Our initial idea was to have three parts to our installation:
Part 1: A great garbage waterfall
Part 2: Performative gestures of discarding garbage, and
Part 3: Textual gameplay with the AI we trained to talk to the audience regarding garbage and its disposal.
All of this eventually combined into a motion-censored interaction with an audience that could turn a potentially overwhelming massive garbage waterfall into a clear and clean flowing water body. During our mentor sessions, it was brought to our attention that our project had too many ideas and that it could board well for us to find the core of our idea, stick with it, and grow it out.
Through the references given to us during our mentor session by Jake Elwes and Madhu Nataraj we discovered that the process of documentation itself could come from the ethics and sentiment of a performer’s core of paying attention to the material, time and body they deal with – in our case, garbage and AI. Here are some of the key artists and references suggested by our mentors that left a strong impact on us:
Trevor Paglen
- ImageNet Roulette: This project gave us an insight into wondering about the kinds of “schooling” that an AI model needs, and what kinds of datasets it can comprehend. The machine is a scientific invention, thus its classifications and categorizations are ipso facto scientific — can we stop there, or must one acknowledge that we project our ingrained human training onto the machine, which has little control over what it is fed?
- From ‘Apple’ to ‘Anomaly’: About 30,000 individually printed photographs made up the work, which was meant to be a form of extended homage to Magritte’s ‘The Treachery of Images’ for the era of machine learning. Taking a close look at a widely used dataset for training AI — ImageNet — it displayed the hazardous links between images and labels, provoking us to rethink how we create meaning through our datasets.
Kate Crawford and Vladan Joler
- Anatomy of an AI: Artificial intelligence (AI) may seem far away and abstract, but it already permeates every aspect of our daily life. ‘Anatomy of an AI’ carefully compiles and condenses this enormous volume of information into a detailed high-resolution graphic by analysing the massive networks that support the “birth, life, and death” of a single Amazon Echo smart speaker. This data visualisation helped us understand the enormous amount of resources that go into the creation, distribution, and disposal of the speaker, breaking down the otherwise strange concept of AI into something we are more familiar with.
Tehching Hsieh
- One Year Performance: The works of this American-Vietnamese performer were brought to our attention in order to introduce us to the depth of performance analysis and the importance of performance-related documentation. His works are not particularly AI-related. On the other hand, it has a lot to do with the decision to dedicate oneself to timed documentation of the experiments that the artist decided to undergo just as an artistic exercise. Our mentor, Jake Elwes, introduced us to the world of Hsieh by using the specific example of ‘One Year Performance’ (1980-1981), in which he set up shop in one location, punched a clock every hour, and took a photo of himself on each punch.

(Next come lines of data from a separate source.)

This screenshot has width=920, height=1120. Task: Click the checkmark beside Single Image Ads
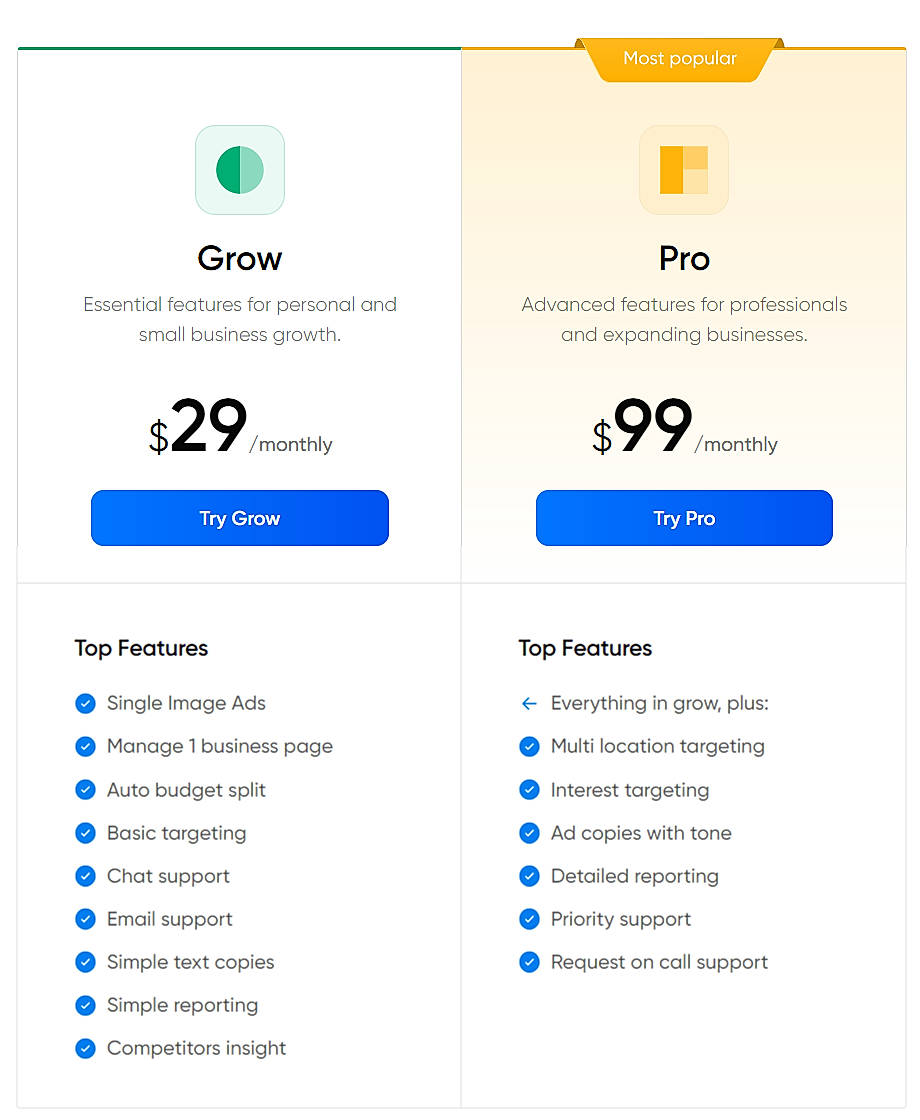86,703
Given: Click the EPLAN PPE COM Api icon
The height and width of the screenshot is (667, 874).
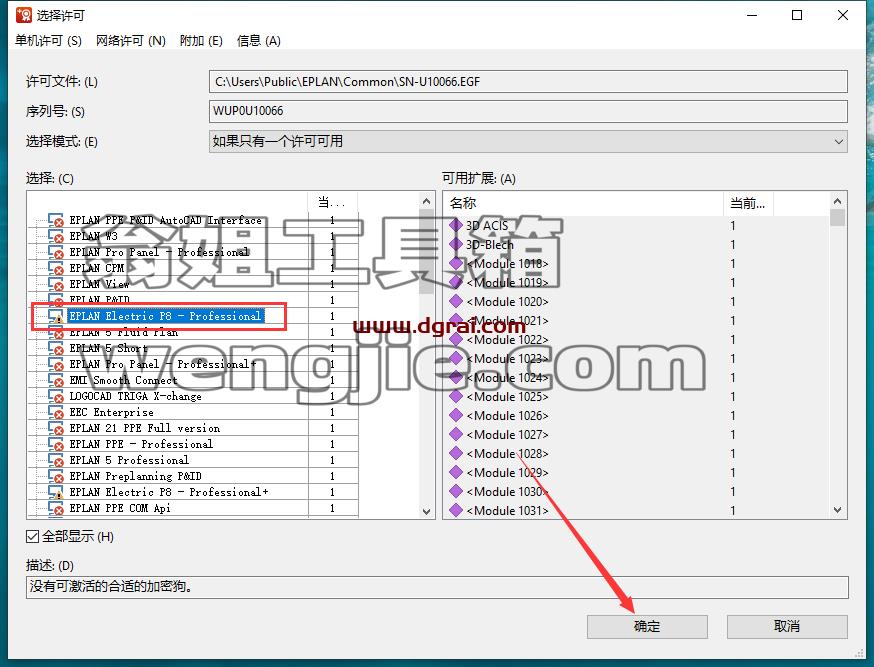Looking at the screenshot, I should (x=56, y=508).
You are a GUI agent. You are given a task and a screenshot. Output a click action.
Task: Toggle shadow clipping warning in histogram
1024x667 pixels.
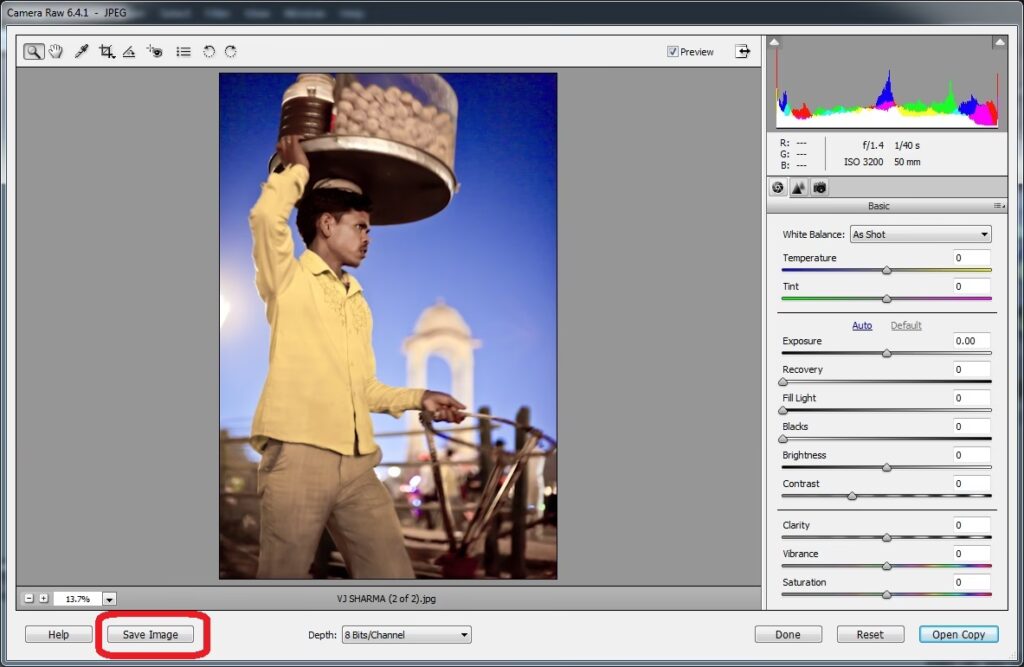point(774,42)
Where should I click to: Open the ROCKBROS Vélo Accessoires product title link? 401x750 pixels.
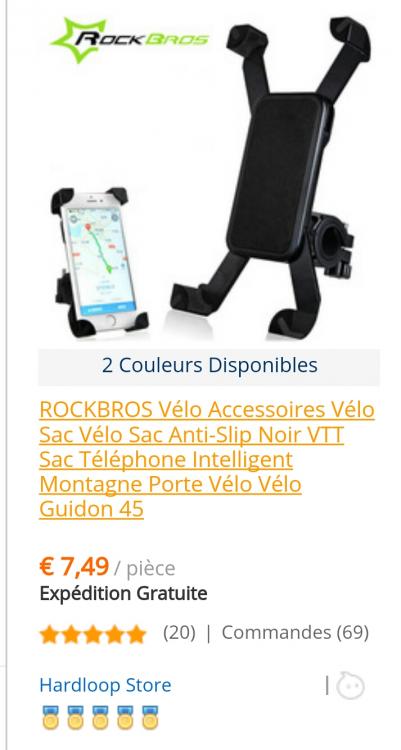pos(207,460)
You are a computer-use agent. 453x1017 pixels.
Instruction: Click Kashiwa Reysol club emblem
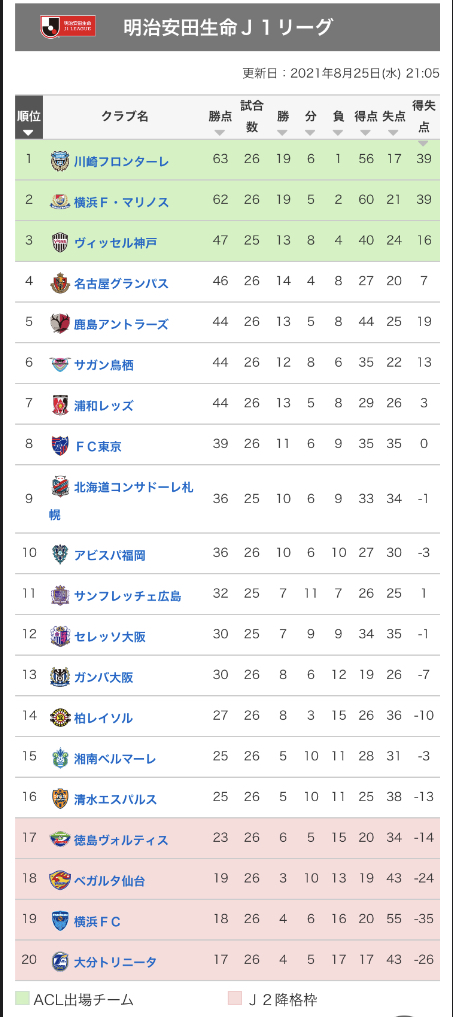pyautogui.click(x=60, y=717)
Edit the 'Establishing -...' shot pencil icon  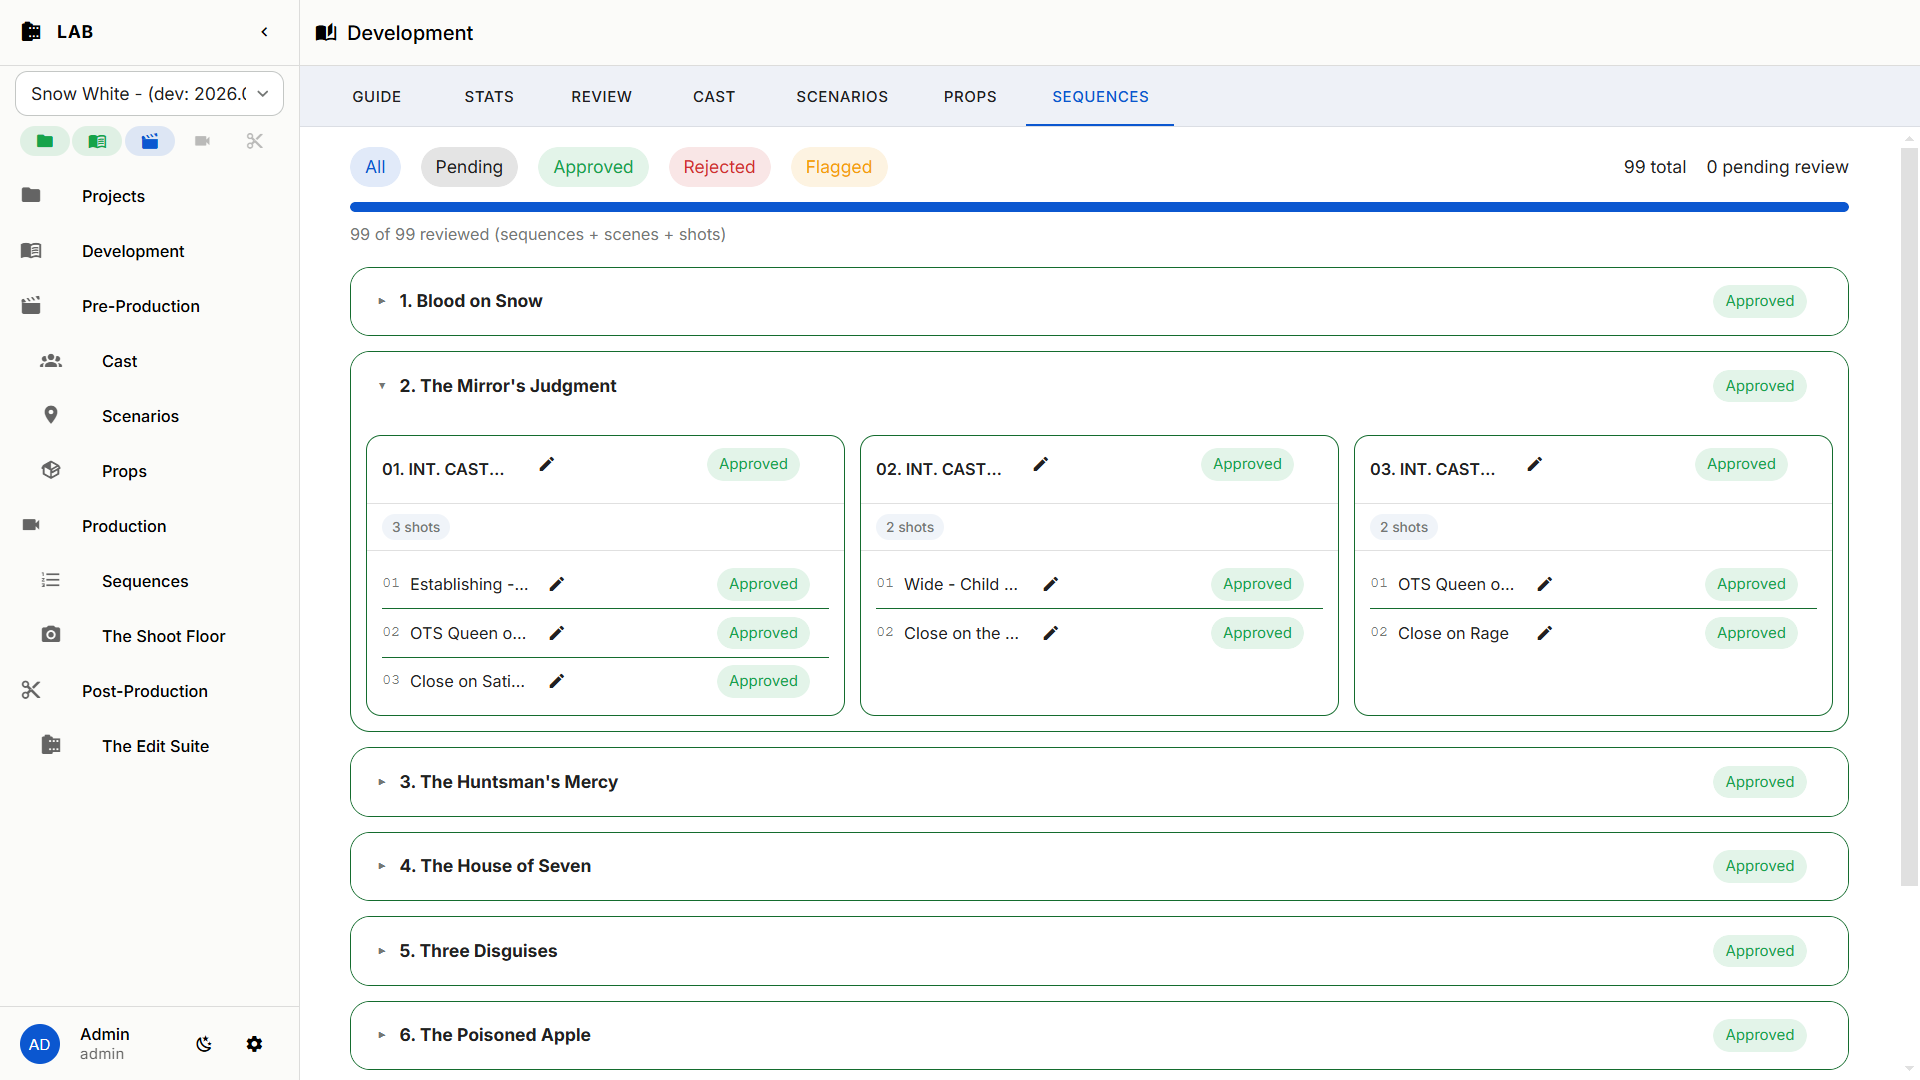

Gaining insights from these artworks, we discussed and decided that it was the question of the garbage that concerned us most, so we unanimously decided to set aside the performative gestures and gameplay aspects of our proposal aside. Thus began our deep dive into documenting our garbage.
Our Learnings
It has been an interesting journey for us so far on quite a few levels. First and foremost our biggest challenge has been to keep in touch and coordinate our meetings between the four of us across the globe. Initially, given each coordinator’s life and the great fear of dealing with a project that we playfully pitched for that we needed to execute now, we spent a better part of our initial learnings showing up on calls when we said we would. Even though it seems simplistic to just show up, it was harder than we expected it to be. We are relieved to say we got better at organising ourselves come the second month of the project. At this time we have hired a photographer, Ankit Banerjee, to train the three of us to photograph the kind of images we need for the AI to train so that all our images look cohesive under one dataset.
This too might seem simple to an AI expert but to Malavika and Papia it came as quite a learning curve. Sometimes we imagine Asli Dinc nodding her head wondering what could do with our novice skills; however, with patience and some humour, we pull through.
Learning to Document
At the start, we shot the images in our own style. It took us some time to narrow down the type of image we wanted, and more importantly, to understand and acknowledge why an image needs to be a certain way and what that means for training the AI.
For example, initially, when Malavika set up a sample DIY photo booth and went through meticulously recording about 3 weeks’ worth of her garbage, Asli Dinc sweetly but surely shot it all down. Malavika being a visual artist got excited with the shadows that the garbage was casting on the floor and the backdrop.